Things got monumentally worse yesterday.

In Hubs’s and I’s quest for the #movenorth, we’ve, in so many terms…lost a lot of money. Gone into some debt for him to take his job. I quit a job, albeit a minimum wage paying one, but a fun one. I loved the gym. He was “consulting” and was brought on full-time to his job just this month thus giving up other consulting clients for his job, and taking a pay-cut to do so. A pay cut. After taxes, etc…which his company will now be paying for, he will be bringing home significantly less than the past few months of “consulting” while also losing a significant amount of outside income. I am…kind of freaking out.

It was, in addition, non-negotiable.

My biggest fears: Are we going to be able to survive? Are we going to be able to not go bankrupt? Will we be able to eat? Will we be able to keep puppeh in kibble? Oh. Em. Gee. The list goes on and on, because while Hubs is incredibly supportive about me pursuing my dreams, the reality is – and I’m realizing this faster than he is – I need A job. It won’t likely be THE dream job, but I need…A job. And I’ve been applying, to part-time, freelance and full-time jobs. But guess what kids…the economy is still crap and well…I’ve had ONE interview since we moved up here. ONE.
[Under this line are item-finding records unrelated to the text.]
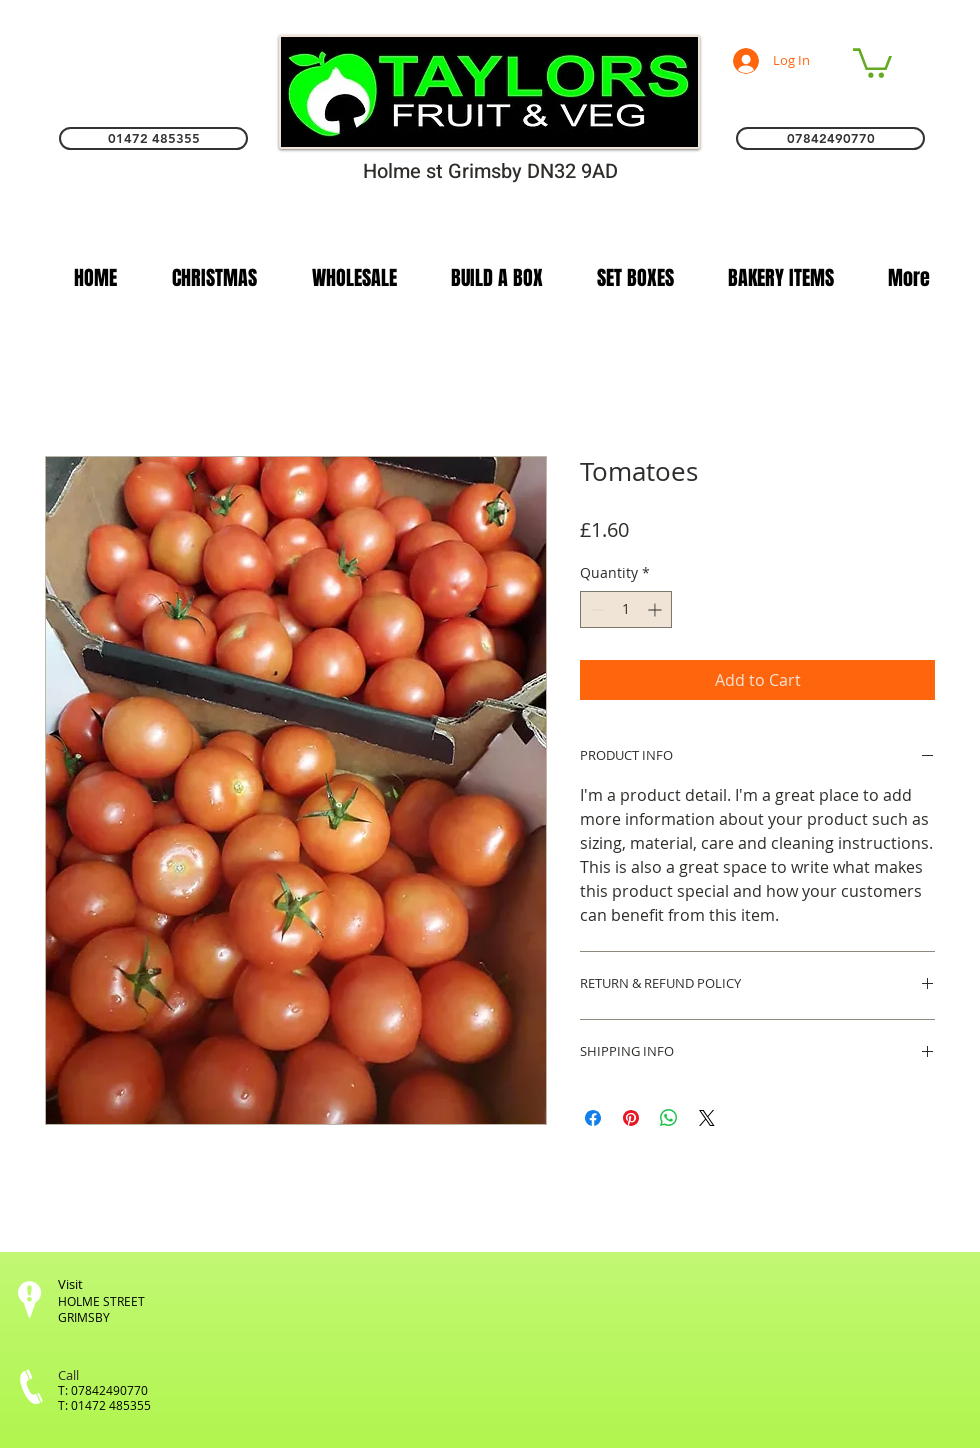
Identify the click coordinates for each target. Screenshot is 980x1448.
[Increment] (656, 609)
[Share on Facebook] (593, 1118)
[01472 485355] (153, 138)
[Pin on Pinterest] (631, 1118)
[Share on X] (707, 1118)
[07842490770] (830, 138)
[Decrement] (595, 609)
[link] (872, 61)
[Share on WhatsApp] (669, 1118)
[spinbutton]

I’ve applied to at least ten private schools, ten public schools for pretty much any position that will allow an uncertified teacher – substitute, teaching assistants, etc.. I found out the other day that Stamford Public Schools have SIX HUNDRED substitutes. They TURN teachers away. Same with Wilton. I need to follow up with a few other schools but can I just say…holy. Crap. Me teaching is likely not going to happen any time soon – I’ve still got my fingers crossed for grad school but in the mean time…

Crap crap crap crap.

I’ve begun, slowly, applying for more freelance jobs. Mostly because this teaching thing? Is going to be slow going and me? I love to write. A lot. I think you can tell by my blog right? Right. I might as well wait, wait for grad school or a private school gig, and do something I enjoy in the mean time that may just allow me to make some money. Keep your fingers crossed.

In addition to my quest for freelance gigs, my longing to teach, my marathon training, my soon to be tutoring, I recently started a project that has long been in the works – there’s about eight other bloggers – with a few others that are currently getting started on the site that haven’t been introduced yet. It’s a wedding blog. A blog that came to fruition at BlogHer and took this long (for me: 1 wedding, 1 move and a job and a half later) to get off the ground.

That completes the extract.